* MATERIAL SUPPLIED *
•••••

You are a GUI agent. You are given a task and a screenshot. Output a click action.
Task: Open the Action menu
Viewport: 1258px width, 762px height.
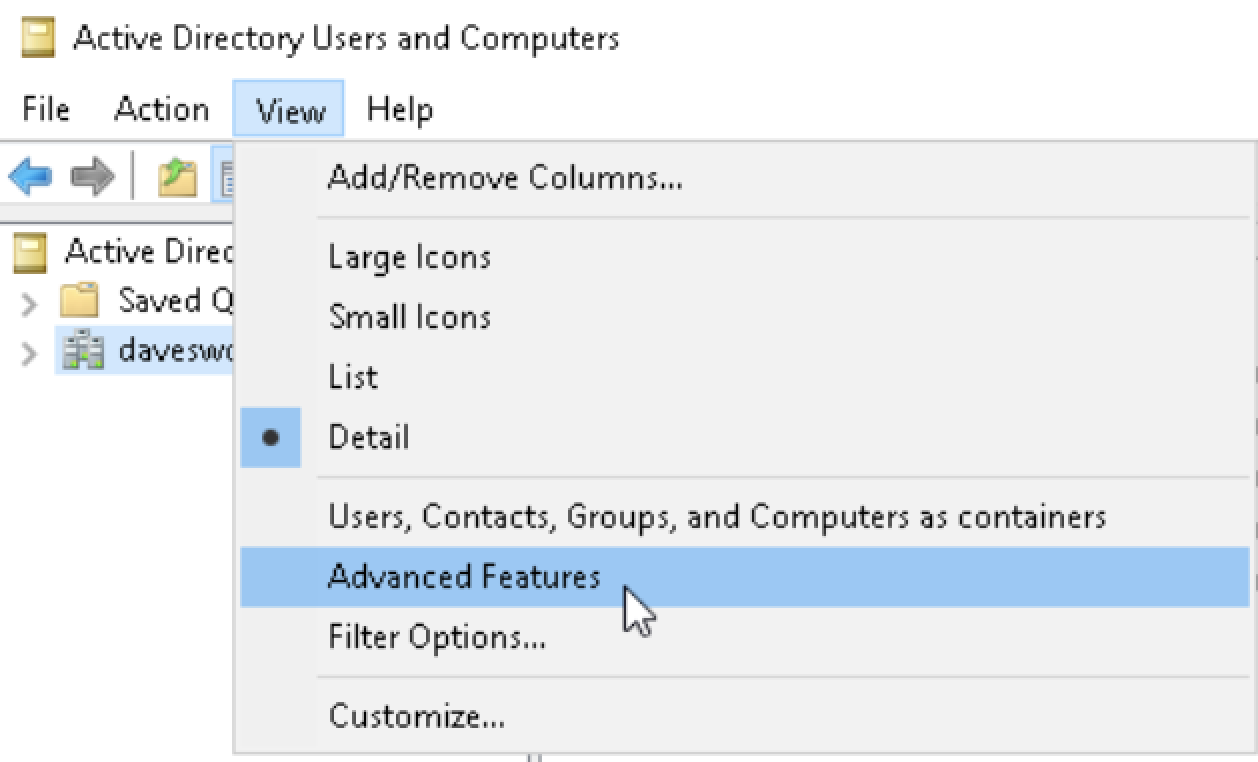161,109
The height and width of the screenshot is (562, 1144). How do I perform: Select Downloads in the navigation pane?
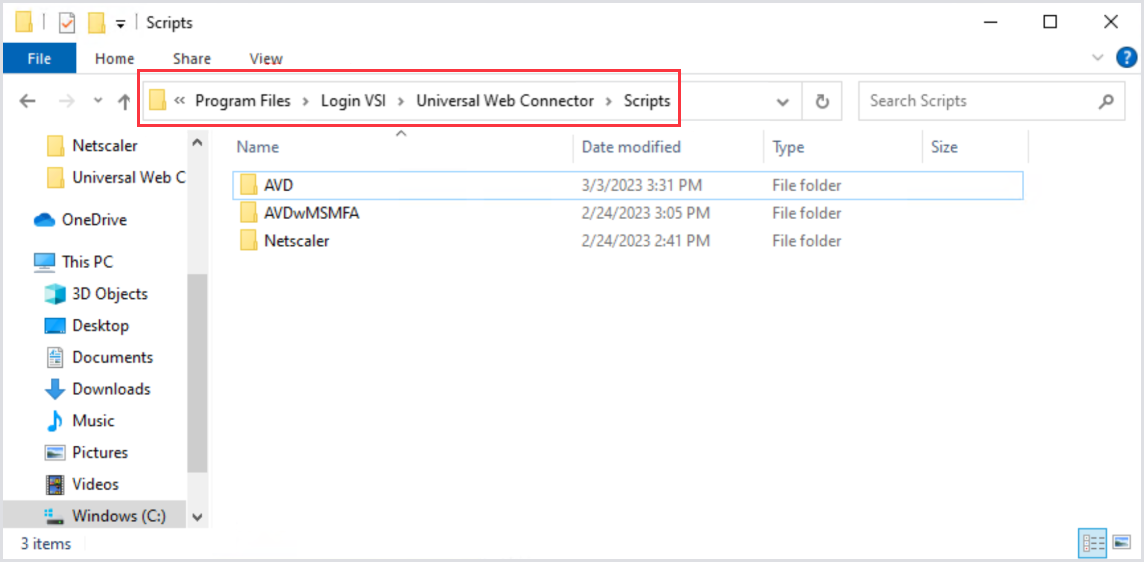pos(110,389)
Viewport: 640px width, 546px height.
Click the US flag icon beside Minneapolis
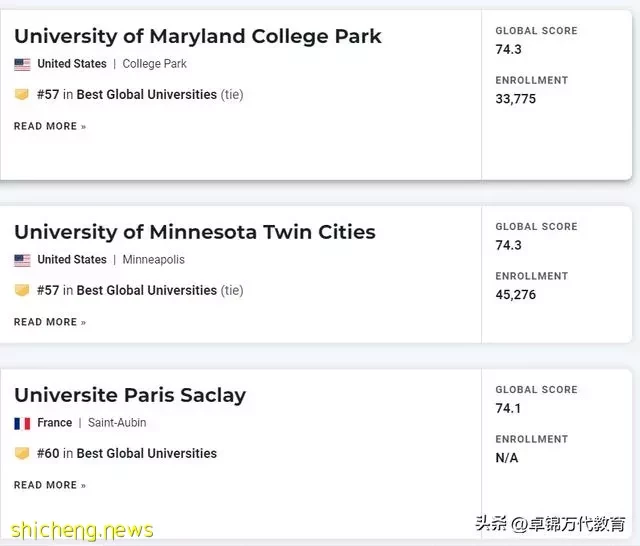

•••••

* WHAT THE TASK ASKS *
Leave out the pictures and copy every record above exactly.

* FINAL ANSWER *
You are a GUI agent. You are given a task and a screenshot. Output a click action.
Task: Open the Action menu
Viewport: 1258px width, 762px height.
161,109
The height and width of the screenshot is (562, 1144). How do I perform: Select Downloads in the navigation pane?
pos(110,389)
Viewport: 640px width, 546px height.
Click the US flag icon beside Minneapolis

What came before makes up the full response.